The practice of taking a patient’s blood pressure (BP) during a routine dental visit is a standard safety procedure. This simple, non-invasive measurement provides the dental team with immediate insight into a patient’s current cardiovascular stability before any treatment begins. The BP check establishes a baseline for monitoring potential complications and confirms that the dental environment and necessary medications will not pose an undue threat to the patient’s health.
Identifying Undiagnosed or Uncontrolled Hypertension
Many individuals who have high blood pressure, known as hypertension, are completely unaware of their condition because it often presents without obvious symptoms. Hypertension has earned the nickname “the silent killer” because it can progress without detection, increasing the risk of cardiovascular events like stroke or heart attack. Since many people visit their dentist more frequently than their primary care physician, the dental office serves as a valuable screening point for this common health concern.

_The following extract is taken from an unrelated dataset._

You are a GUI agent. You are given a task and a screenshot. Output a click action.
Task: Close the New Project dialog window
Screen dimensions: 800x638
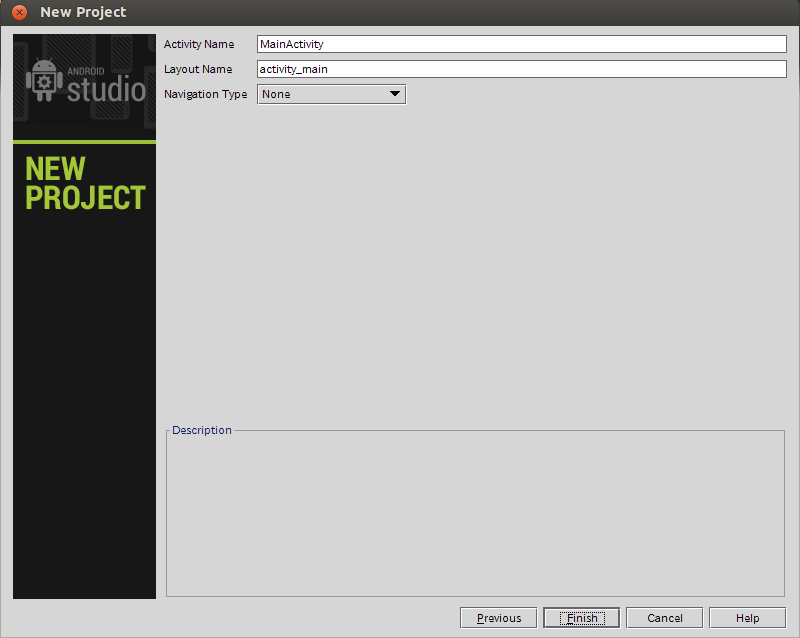coord(19,12)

Checking blood pressure allows the dental team to identify patients with undiagnosed or poorly controlled hypertension. Studies show that a significant percentage of patients presenting for dental care who have elevated readings were unaware of their status. By detecting these elevated readings, the dental professional can refer the patient to their physician for appropriate medical management, potentially leading to life-saving treatment.
The Interaction Between Dental Procedures and Blood Pressure
Beyond screening for pre-existing conditions, the dental setting itself can dynamically affect a patient’s blood pressure. Anxiety and stress, sometimes referred to as “white coat syndrome,” can cause an acute, temporary spike in readings, even in patients who are normally well-controlled. This acute elevation is a physiological response to fear or pain, which naturally increases the risk of complications during treatment.

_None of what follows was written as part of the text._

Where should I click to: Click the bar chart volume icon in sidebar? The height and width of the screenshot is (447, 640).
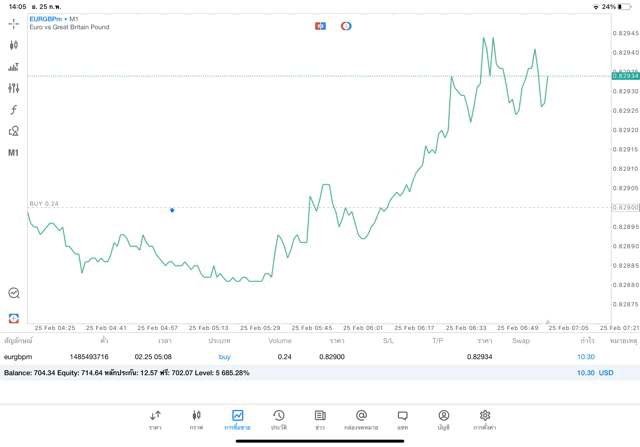tap(14, 67)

The use of local anesthetics containing a vasoconstrictor, most commonly epinephrine, is a specific concern. Epinephrine is added to prolong the anesthetic effect and reduce bleeding, but it is a potent stimulator of the cardiovascular system. For patients with high or uncontrolled blood pressure, the introduction of this substance can cause a further increase in blood pressure and heart rate. A precautionary reading is necessary to prevent a dangerous rise, even though the amount of epinephrine in dental cartridges is small.

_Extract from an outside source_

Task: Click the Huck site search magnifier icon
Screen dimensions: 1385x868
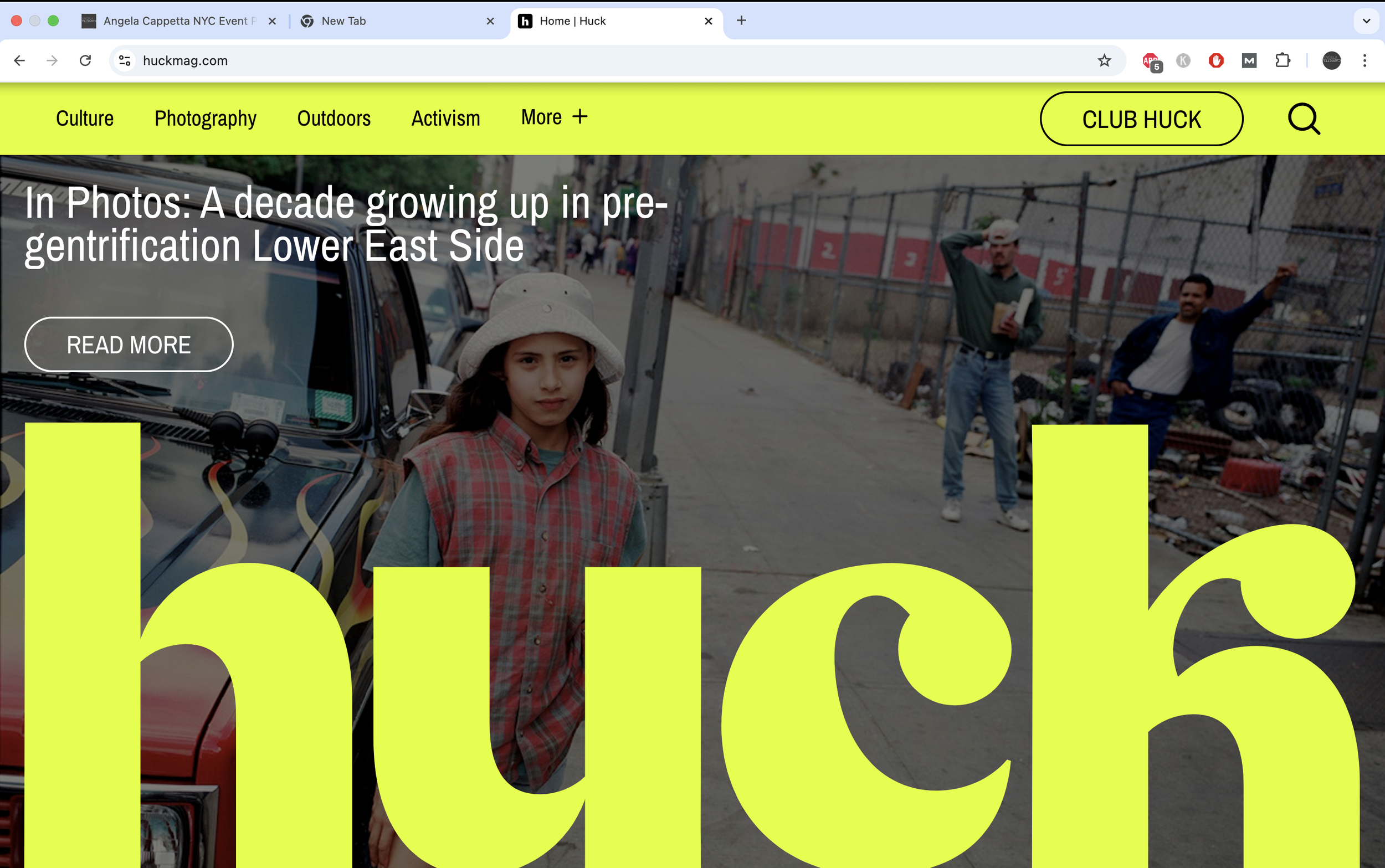Action: [1304, 119]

Treatment Protocols Based on Readings
The blood pressure reading directly influences the decision to proceed with dental treatment. Dental professionals utilize classification systems, often guided by American Heart Association (AHA) and American College of Cardiology (ACC) guidelines, to categorize the patient’s risk. A reading below 120/80 mm Hg is considered normal, allowing for routine care without modification. Readings categorized as Elevated (120–129/<80 mm Hg) or Stage 1 Hypertension (130–139 or 80–89 mm Hg) generally allow the procedure to continue, but warrant a discussion about medical follow-up. When a patient presents with Stage 2 Hypertension (systolic pressure of 140 mm Hg or higher or diastolic pressure of 90 mm Hg or higher), the dentist typically proceeds with caution. They often recommend a medical consultation before elective procedures. The absolute threshold for deferring all elective dental treatment is generally a systolic pressure greater than 180 mm Hg or a diastolic pressure greater than 110 mm Hg. At this level, the risk of a serious cardiovascular event, such as a hypertensive crisis, is significantly increased. If a patient presents with a severe elevation and symptoms like chest pain or shortness of breath, they are immediately referred for urgent medical evaluation. Significant readings are communicated back to the patient's physician to ensure continuity of care.